See us for a detailed clinical exam and venous color duplex ultrasound exam. Most ankle ulcers are due to venous insufficiency which is quite treatable. High pressure in the veins of the ankles due to venous insufficiency, blockage of veins draining the legs, and/or obesity may cause swelling of the ankle, skin discoloration at the ankles, pain, or leg ulcers. ALL patients with leg ulcers associated with swelling or discolored skin should be evaluated for venous insufficiency with a venous color duplex ultrasound exam to detect venous insufficiency. An ultrasound exam which tests only for thrombus (DVT) as is commonly done outside vein centers does not evaluate for venous insufficiency.
Except for patients who have only tiny spider veins (telangiectasia), all vein patients should undergo venous color duplex ultrasound to identify underlying problems in the veins beneath the surface. A thorough understanding of the venous anatomy (which varies considerably from person to person) and the location of valve failure or vein obstruction is necessary to develop a custom plan of treatment for each patient.

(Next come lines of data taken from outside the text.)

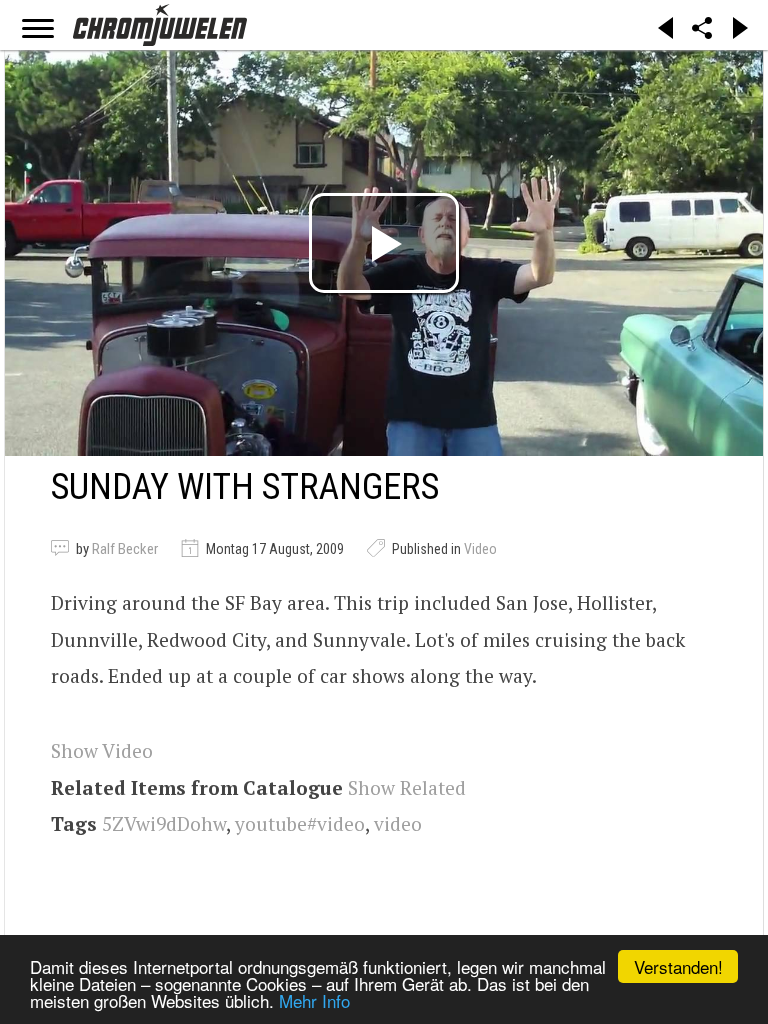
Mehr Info (314, 1000)
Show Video (102, 750)
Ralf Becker (125, 549)
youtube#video (300, 823)
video (398, 823)
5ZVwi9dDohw (164, 823)
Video (480, 549)
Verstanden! (678, 966)
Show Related (407, 787)
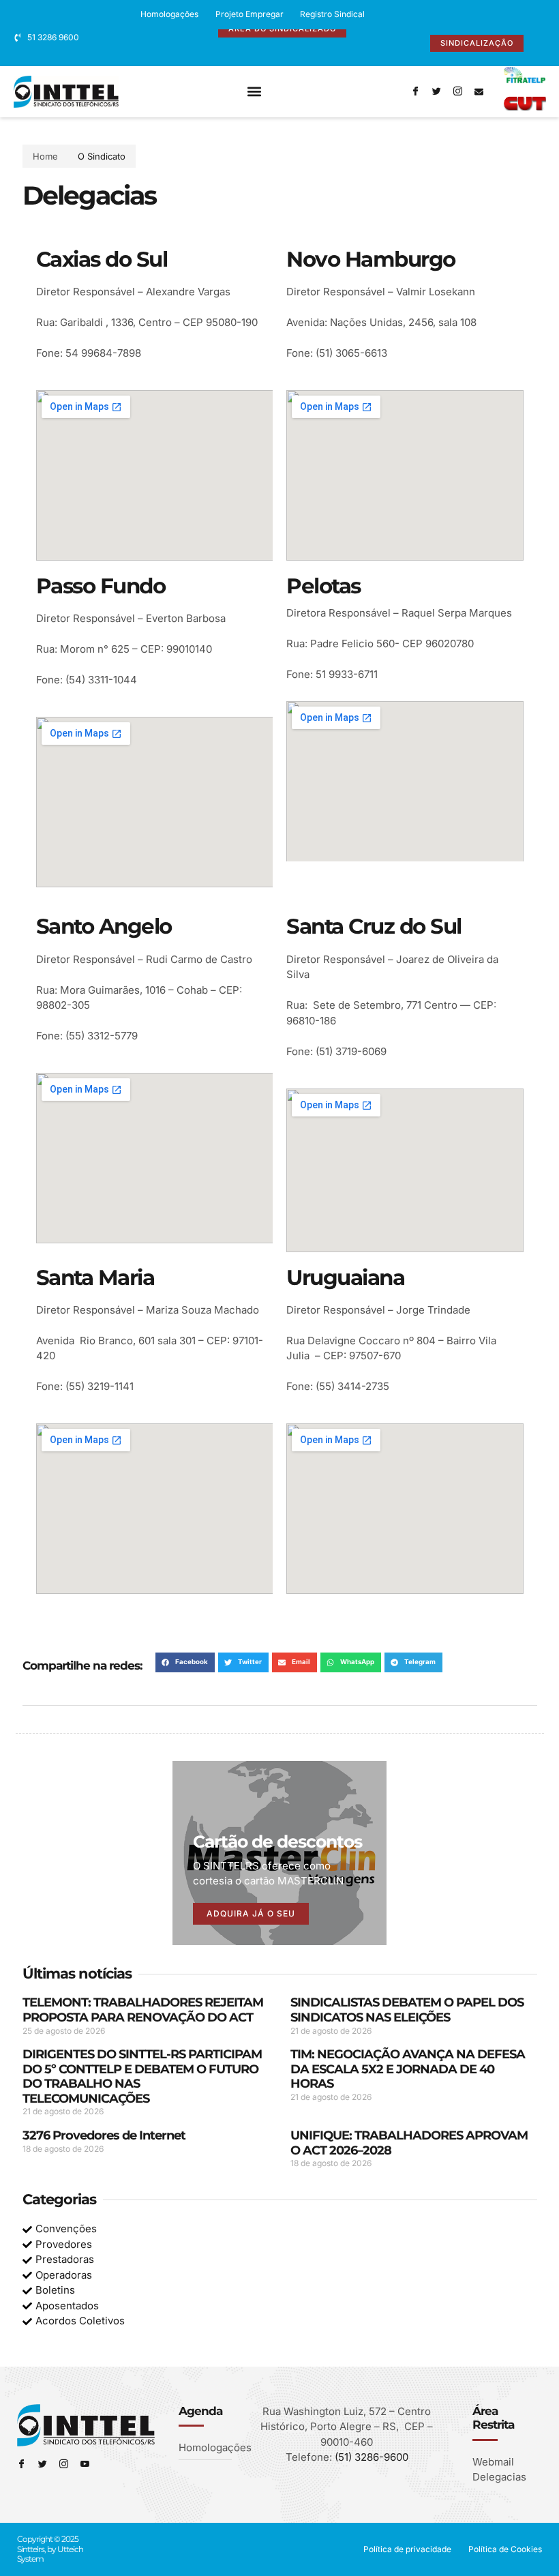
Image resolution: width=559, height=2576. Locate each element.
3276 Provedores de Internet (103, 2135)
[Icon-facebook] (415, 91)
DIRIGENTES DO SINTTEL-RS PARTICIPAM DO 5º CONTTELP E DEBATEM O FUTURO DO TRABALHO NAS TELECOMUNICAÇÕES (142, 2076)
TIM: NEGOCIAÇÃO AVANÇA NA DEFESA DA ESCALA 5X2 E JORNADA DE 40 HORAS (407, 2069)
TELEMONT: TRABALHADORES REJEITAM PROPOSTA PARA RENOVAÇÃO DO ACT (142, 2010)
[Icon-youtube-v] (84, 2464)
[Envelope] (478, 91)
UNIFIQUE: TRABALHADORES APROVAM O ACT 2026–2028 (409, 2143)
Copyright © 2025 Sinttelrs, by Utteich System (50, 2549)
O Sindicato (101, 156)
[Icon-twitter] (436, 91)
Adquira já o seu (251, 1913)
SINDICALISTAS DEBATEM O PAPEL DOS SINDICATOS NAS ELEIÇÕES (407, 2010)
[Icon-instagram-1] (457, 91)
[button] (254, 91)
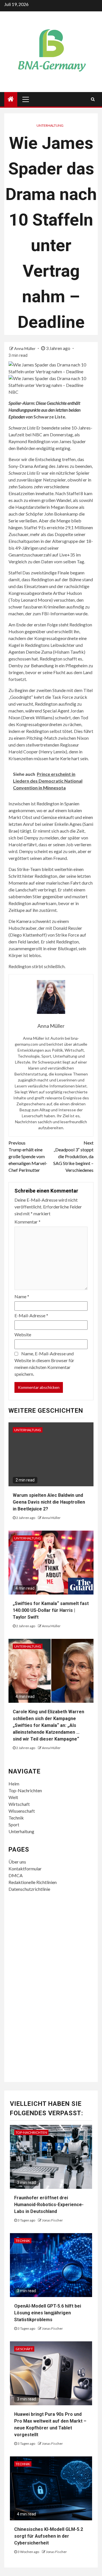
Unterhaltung (50, 125)
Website (22, 1334)
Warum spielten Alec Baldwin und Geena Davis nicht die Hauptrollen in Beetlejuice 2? (49, 1502)
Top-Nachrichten (25, 1790)
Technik (16, 1817)
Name (21, 1296)
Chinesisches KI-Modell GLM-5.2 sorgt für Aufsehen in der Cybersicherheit (48, 2536)
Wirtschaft (19, 1804)
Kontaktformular (25, 1868)
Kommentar (27, 1221)
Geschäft (24, 2349)
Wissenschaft (21, 1811)
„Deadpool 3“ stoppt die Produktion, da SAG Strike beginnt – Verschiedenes (73, 1156)
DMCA (15, 1875)
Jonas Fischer (52, 2220)
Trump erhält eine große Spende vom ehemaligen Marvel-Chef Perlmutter (27, 1156)
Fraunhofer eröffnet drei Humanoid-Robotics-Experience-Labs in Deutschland (49, 2204)
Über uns (17, 1861)
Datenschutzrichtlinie (29, 1889)
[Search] (92, 99)
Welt (13, 1797)
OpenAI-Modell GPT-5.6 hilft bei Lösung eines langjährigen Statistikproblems (47, 2312)
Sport (13, 1824)
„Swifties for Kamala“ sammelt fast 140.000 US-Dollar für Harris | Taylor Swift (51, 1610)
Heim (13, 1783)
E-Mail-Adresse (31, 1315)
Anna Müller (25, 348)
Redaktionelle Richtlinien (32, 1882)
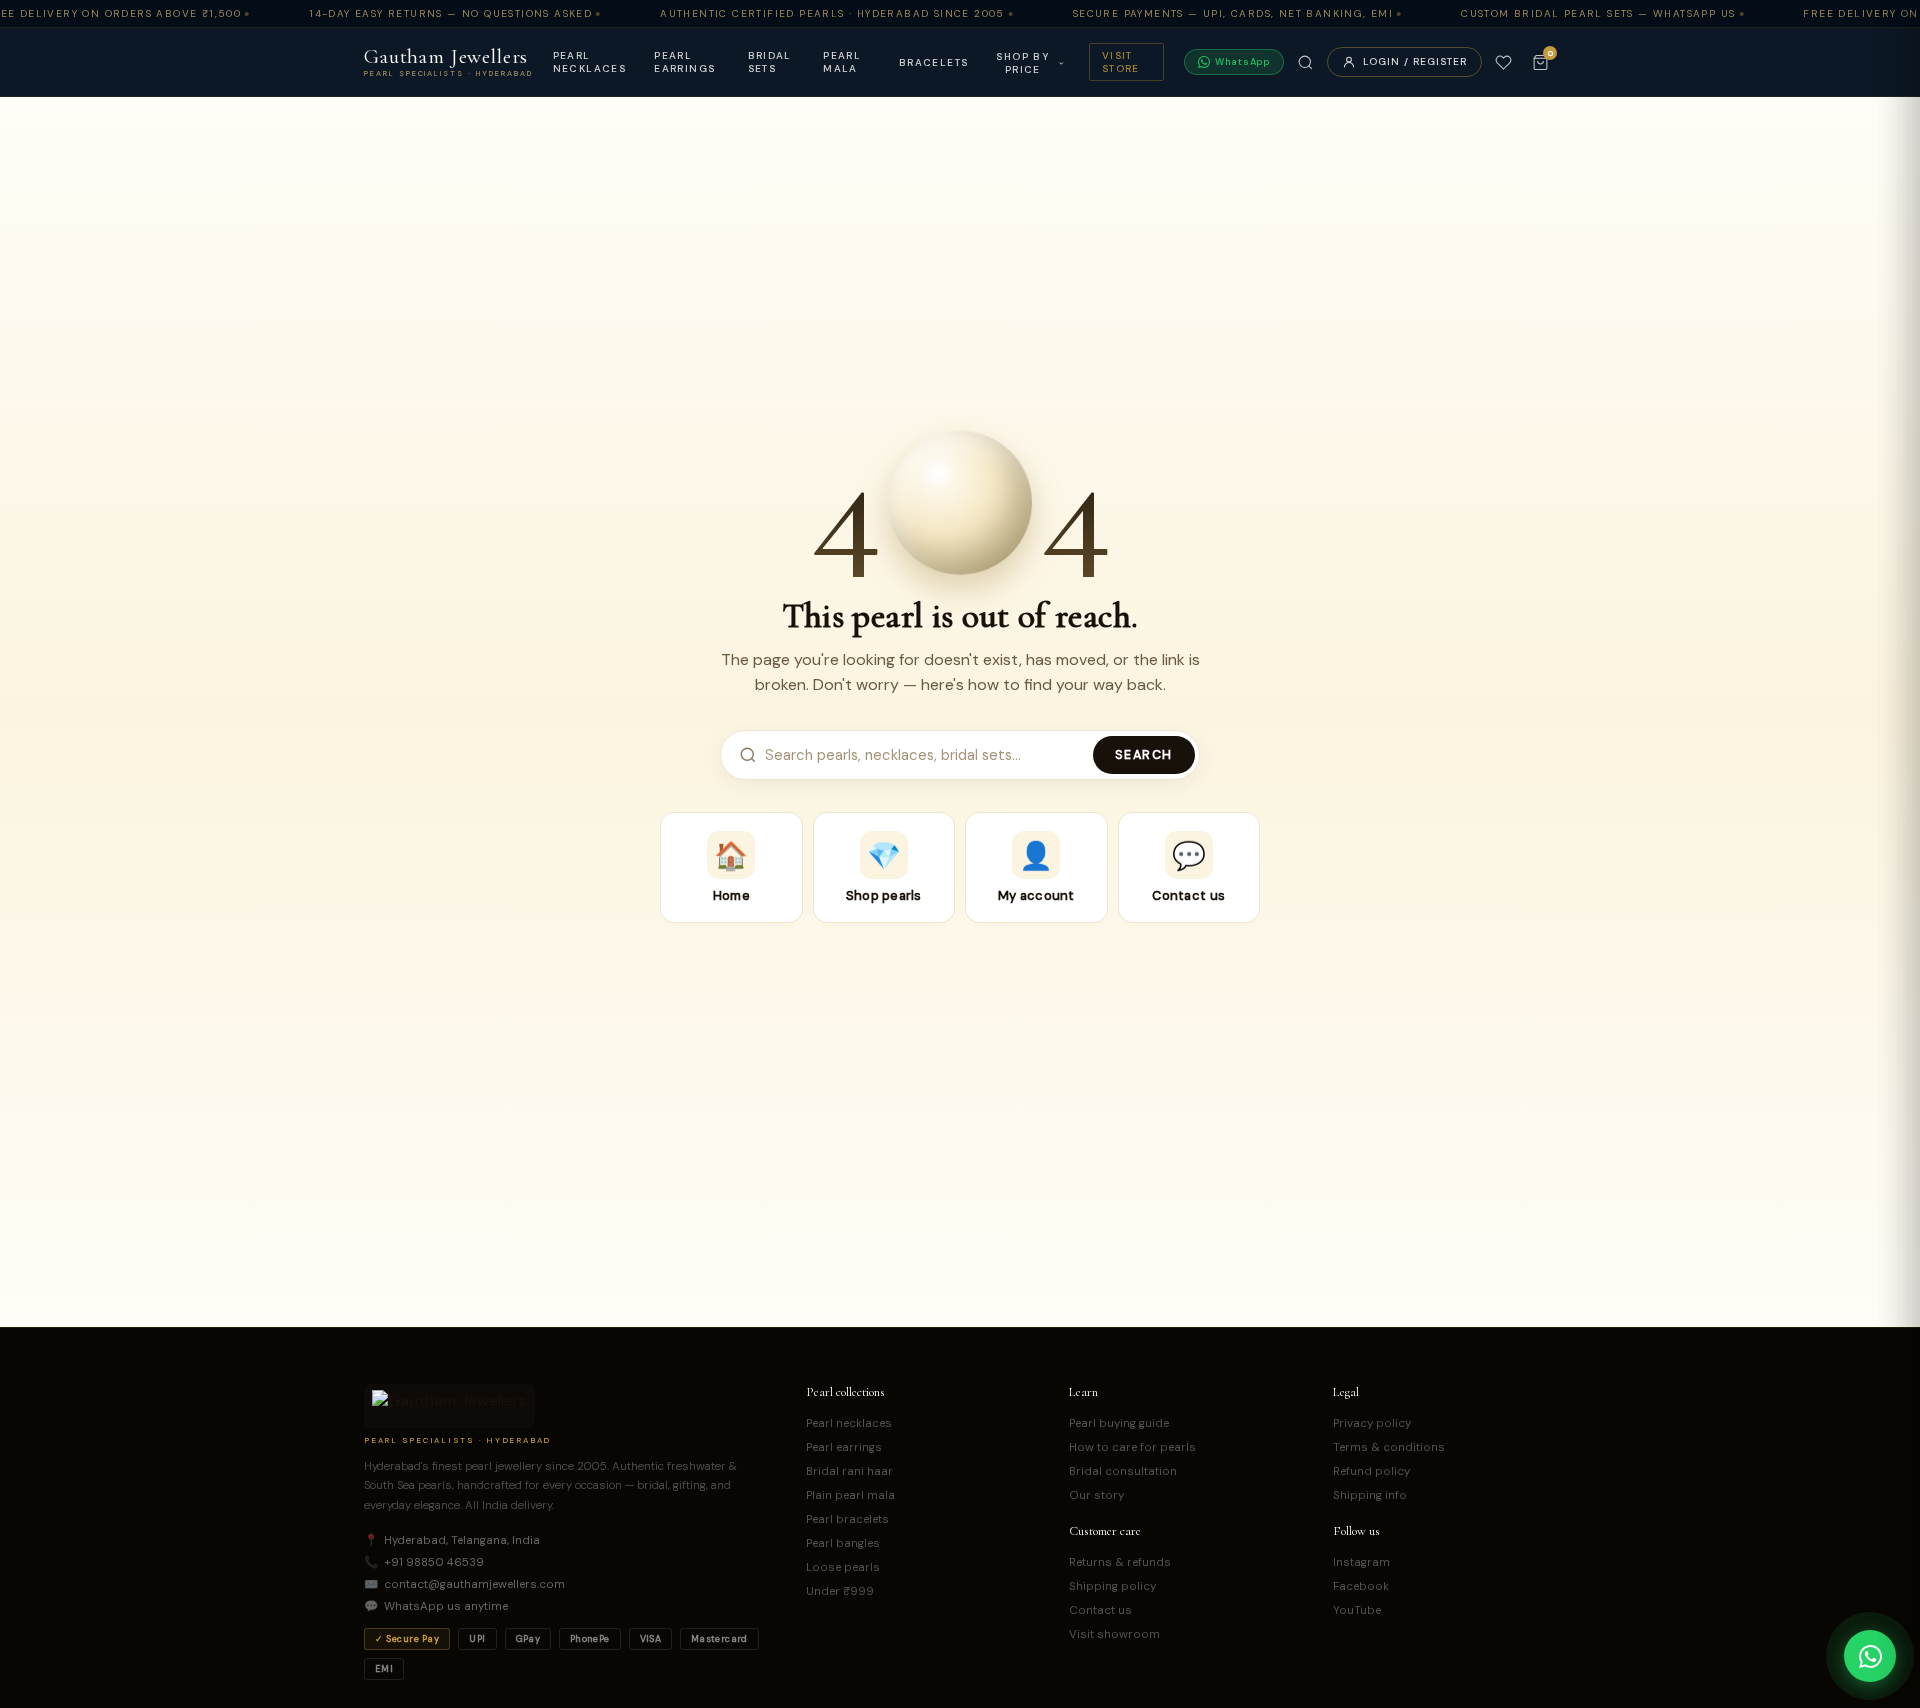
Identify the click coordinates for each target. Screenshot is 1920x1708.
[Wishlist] (1503, 62)
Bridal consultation (1123, 1471)
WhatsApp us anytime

Follow-up of patients is highly individualized depending on the severity and type of venous disease. Since venous problems are progressive, and since early treatment reduces long-term complications, periodic follow-up to evaluate and treat new problems is important. Most vein patients should be re-evaluated at least annually.
Compression hose rarely are contraindicated. With few exceptions, use of elastic compression stocking is a good idea for anyone with varicose veins or venous insufficiency. A very small number of patients who have severe arterial blood flow problems or severe neuropathy with poor sensation in the feet may need to avoid compression hose, but most of those patients can still wear lighter compression hose with open toes without problems. Proper fitting and proper wearing of the hose is important to prevent problems with the hose. Generally, the hose should be removed for at least a few hours daily such as during sleep hours.